You’d be hard pressed to find any gamers who would say that their favourite games are launch titles. It’s no mere coincidence that some of a console’s best games often come out late in its life cycle, as by that point, the developers have become much more familiar with the hardware. However, first impressions are key; just look at the Wii U’s lack of success, partly the result of a line-up filled with old games. The games that launch with PlayStation 4 need to pay heed to those that launched the previous three PlayStation consoles if they are to be any more than throwaway "tech demos." Where have previous launch titles succeeded or failed?
The old adage, ‘Slow and steady wins the race,’ is true when it comes to video game development. Sonic 2006 is a perfect example of a victim of time pressure. It generated a significant buzz at 2005’s E3, its initial 2005 trailer showing great graphics, and its next preview in 2006 presenting fun gameplay. However, the need to rush out the game for launch meant that many issues weren’t ironed out, and the game was left plagued by long loading times and frustrating bugs. If more time had been spent with QA testing, it could have been a solid spiritual sequel to Sonic Adventure and a fitting tribute to the franchise’s 15th anniversary, rather than a franchise-derailing embarrassment.
Killzone: Shadowfall – one of the sequels coming to PS4 at launch
Many launch titles play it safe, which is understandable as no publisher or developer wants a reputation for producing poor-quality games. However, they undermine themselves and the console by producing unmemorable mediocrity. It might seem a safer move to start with sequels–but how fondly remembered are the follow-up Ridge Racer iterations that arrived with every PlayStation home console since the first, or Call of Duty 3, or Dynasty Warriors 2? Unless a sequel is going to be a mind-blowing evolution from those on the PlayStation 3, then the benefits of a new console will hardly be shown to their fullest.

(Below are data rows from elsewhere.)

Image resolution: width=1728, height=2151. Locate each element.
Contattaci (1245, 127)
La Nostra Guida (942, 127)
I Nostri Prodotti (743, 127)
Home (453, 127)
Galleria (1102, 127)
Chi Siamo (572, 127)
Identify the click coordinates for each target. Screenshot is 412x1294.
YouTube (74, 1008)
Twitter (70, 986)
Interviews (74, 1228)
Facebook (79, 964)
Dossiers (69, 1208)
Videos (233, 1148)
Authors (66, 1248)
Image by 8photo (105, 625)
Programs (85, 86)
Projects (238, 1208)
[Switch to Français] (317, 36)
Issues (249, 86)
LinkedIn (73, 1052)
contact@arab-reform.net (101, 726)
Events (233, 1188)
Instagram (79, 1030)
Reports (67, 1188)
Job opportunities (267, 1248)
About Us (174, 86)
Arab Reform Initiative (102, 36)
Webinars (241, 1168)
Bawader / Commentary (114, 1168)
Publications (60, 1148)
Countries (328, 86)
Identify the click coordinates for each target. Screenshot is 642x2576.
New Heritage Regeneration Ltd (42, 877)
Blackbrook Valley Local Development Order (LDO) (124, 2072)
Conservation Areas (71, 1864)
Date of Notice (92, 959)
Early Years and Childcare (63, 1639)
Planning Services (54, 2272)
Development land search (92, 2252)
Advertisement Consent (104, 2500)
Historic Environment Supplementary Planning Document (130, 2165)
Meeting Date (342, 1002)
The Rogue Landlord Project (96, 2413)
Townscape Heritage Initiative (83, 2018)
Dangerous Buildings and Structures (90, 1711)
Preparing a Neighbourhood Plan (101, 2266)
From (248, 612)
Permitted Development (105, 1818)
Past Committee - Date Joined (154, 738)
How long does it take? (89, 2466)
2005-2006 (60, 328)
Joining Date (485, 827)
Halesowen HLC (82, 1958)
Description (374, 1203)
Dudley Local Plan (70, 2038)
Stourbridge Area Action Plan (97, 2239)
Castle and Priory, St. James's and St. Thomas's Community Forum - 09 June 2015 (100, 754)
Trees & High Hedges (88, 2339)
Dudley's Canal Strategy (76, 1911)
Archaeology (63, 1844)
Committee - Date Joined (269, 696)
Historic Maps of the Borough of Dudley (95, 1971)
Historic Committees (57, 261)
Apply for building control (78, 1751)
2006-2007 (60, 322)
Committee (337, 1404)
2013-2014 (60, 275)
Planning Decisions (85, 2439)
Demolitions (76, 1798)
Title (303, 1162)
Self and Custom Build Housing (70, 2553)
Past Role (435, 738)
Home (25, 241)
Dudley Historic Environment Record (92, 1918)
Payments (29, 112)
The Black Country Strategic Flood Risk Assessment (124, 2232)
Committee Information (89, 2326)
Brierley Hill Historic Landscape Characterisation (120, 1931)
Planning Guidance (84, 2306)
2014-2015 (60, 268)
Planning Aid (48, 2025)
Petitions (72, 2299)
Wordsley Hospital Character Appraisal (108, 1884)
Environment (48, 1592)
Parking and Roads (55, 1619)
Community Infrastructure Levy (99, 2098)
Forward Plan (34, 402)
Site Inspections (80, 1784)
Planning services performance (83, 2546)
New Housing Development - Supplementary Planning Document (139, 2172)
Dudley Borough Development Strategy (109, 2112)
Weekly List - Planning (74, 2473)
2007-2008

The original PlayStation’s lineup was undoubtedly the most exciting yet. Ridge Racer and Wipeout stormed onto the system as mission statements, displaying the power of the console with fine gameplay and incredible graphics. More importantly, they were fresh experiences for many gamers. Wipeout mastered a futuristic style that oozed cool, with a setting and techno music that tapped into the era’s club culture. It’s no wonder, then, that Wipeout is so well remembered, and that the original PlayStation went on to be so successful.
If the PS4 is to have an even stronger start than its predecessors, then the announced games have to aim higher. Many of them are sequels, but it’s hard to discern at this stage whether that is a good or bad thing. Let’s hope that generations of accumulated knowledge is put to good use, and that this console starts with as much of a bang as the original.
What do you hope for from the PlayStation 4’s launch titles?